[Stored items from a collection]
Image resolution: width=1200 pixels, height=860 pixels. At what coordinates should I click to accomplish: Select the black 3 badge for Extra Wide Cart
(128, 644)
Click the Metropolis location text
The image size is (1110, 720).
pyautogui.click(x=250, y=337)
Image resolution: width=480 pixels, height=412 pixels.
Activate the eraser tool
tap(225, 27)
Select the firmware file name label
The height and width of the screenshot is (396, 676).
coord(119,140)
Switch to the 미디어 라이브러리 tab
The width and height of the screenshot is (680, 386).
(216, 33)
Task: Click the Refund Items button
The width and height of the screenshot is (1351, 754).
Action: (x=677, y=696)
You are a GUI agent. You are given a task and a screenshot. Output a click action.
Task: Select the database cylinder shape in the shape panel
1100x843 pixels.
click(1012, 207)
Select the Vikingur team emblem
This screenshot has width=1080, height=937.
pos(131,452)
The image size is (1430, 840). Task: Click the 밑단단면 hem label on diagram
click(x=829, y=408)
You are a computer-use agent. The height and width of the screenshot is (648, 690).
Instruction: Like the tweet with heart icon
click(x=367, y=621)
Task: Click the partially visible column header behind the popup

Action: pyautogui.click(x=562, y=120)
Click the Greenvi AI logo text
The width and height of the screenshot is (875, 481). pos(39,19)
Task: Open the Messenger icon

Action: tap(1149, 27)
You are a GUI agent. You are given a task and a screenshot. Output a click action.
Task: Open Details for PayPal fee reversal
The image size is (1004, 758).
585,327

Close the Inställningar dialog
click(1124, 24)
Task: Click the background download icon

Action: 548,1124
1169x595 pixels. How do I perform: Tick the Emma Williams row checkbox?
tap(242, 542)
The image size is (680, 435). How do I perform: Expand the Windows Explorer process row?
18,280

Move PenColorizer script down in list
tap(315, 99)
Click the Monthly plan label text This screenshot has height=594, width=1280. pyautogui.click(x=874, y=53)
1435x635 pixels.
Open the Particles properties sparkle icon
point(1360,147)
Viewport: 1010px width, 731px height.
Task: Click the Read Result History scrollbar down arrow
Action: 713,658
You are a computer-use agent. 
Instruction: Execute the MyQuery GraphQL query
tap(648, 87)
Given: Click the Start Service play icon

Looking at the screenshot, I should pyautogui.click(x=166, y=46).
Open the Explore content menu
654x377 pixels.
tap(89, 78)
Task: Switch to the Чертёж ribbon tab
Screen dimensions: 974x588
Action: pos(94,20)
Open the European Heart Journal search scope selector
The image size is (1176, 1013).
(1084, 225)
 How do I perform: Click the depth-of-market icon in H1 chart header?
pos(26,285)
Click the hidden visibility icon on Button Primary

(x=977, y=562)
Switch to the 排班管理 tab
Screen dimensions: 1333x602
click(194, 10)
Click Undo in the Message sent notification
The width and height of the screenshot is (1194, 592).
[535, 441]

-- WHAT THE TASK ASKS --
You are asked to transcribe the complete data exactly.

-- ANSWER AREA --
Image resolution: width=1200 pixels, height=860 pixels. At what coordinates should I click to accomplish: Select the black 3 badge for Extra Wide Cart
(128, 644)
Click the Metropolis location text
The image size is (1110, 720).
pyautogui.click(x=250, y=337)
Image resolution: width=480 pixels, height=412 pixels.
Activate the eraser tool
tap(225, 27)
Select the firmware file name label
The height and width of the screenshot is (396, 676).
coord(119,140)
Switch to the 미디어 라이브러리 tab
The width and height of the screenshot is (680, 386).
(216, 33)
Task: Click the Refund Items button
The width and height of the screenshot is (1351, 754).
Action: (x=677, y=696)
You are a GUI agent. You are given a task and a screenshot. Output a click action.
Task: Select the database cylinder shape in the shape panel
1100x843 pixels.
click(1012, 207)
Select the Vikingur team emblem
This screenshot has width=1080, height=937.
pos(131,452)
The image size is (1430, 840). Task: Click the 밑단단면 hem label on diagram
click(x=829, y=408)
You are a computer-use agent. The height and width of the screenshot is (648, 690).
Instruction: Like the tweet with heart icon
click(x=367, y=621)
Task: Click the partially visible column header behind the popup

Action: pyautogui.click(x=562, y=120)
Click the Greenvi AI logo text
The width and height of the screenshot is (875, 481). pos(39,19)
Task: Open the Messenger icon

Action: tap(1149, 27)
You are a GUI agent. You are given a task and a screenshot. Output a click action.
Task: Open Details for PayPal fee reversal
The image size is (1004, 758).
585,327

Close the Inställningar dialog
click(1124, 24)
Task: Click the background download icon

Action: 548,1124
1169x595 pixels. How do I perform: Tick the Emma Williams row checkbox?
tap(242, 542)
The image size is (680, 435). How do I perform: Expand the Windows Explorer process row?
18,280

Move PenColorizer script down in list
tap(315, 99)
Click the Monthly plan label text This screenshot has height=594, width=1280. pyautogui.click(x=874, y=53)
1435x635 pixels.
Open the Particles properties sparkle icon
point(1360,147)
Viewport: 1010px width, 731px height.
Task: Click the Read Result History scrollbar down arrow
Action: 713,658
You are a computer-use agent. 
Instruction: Execute the MyQuery GraphQL query
tap(648, 87)
Given: Click the Start Service play icon

Looking at the screenshot, I should pyautogui.click(x=166, y=46).
Open the Explore content menu
654x377 pixels.
tap(89, 78)
Task: Switch to the Чертёж ribbon tab
Screen dimensions: 974x588
Action: pos(94,20)
Open the European Heart Journal search scope selector
The image size is (1176, 1013).
(1084, 225)
 How do I perform: Click the depth-of-market icon in H1 chart header?
pos(26,285)
Click the hidden visibility icon on Button Primary

(x=977, y=562)
Switch to the 排班管理 tab
Screen dimensions: 1333x602
click(194, 10)
Click Undo in the Message sent notification
The width and height of the screenshot is (1194, 592).
[535, 441]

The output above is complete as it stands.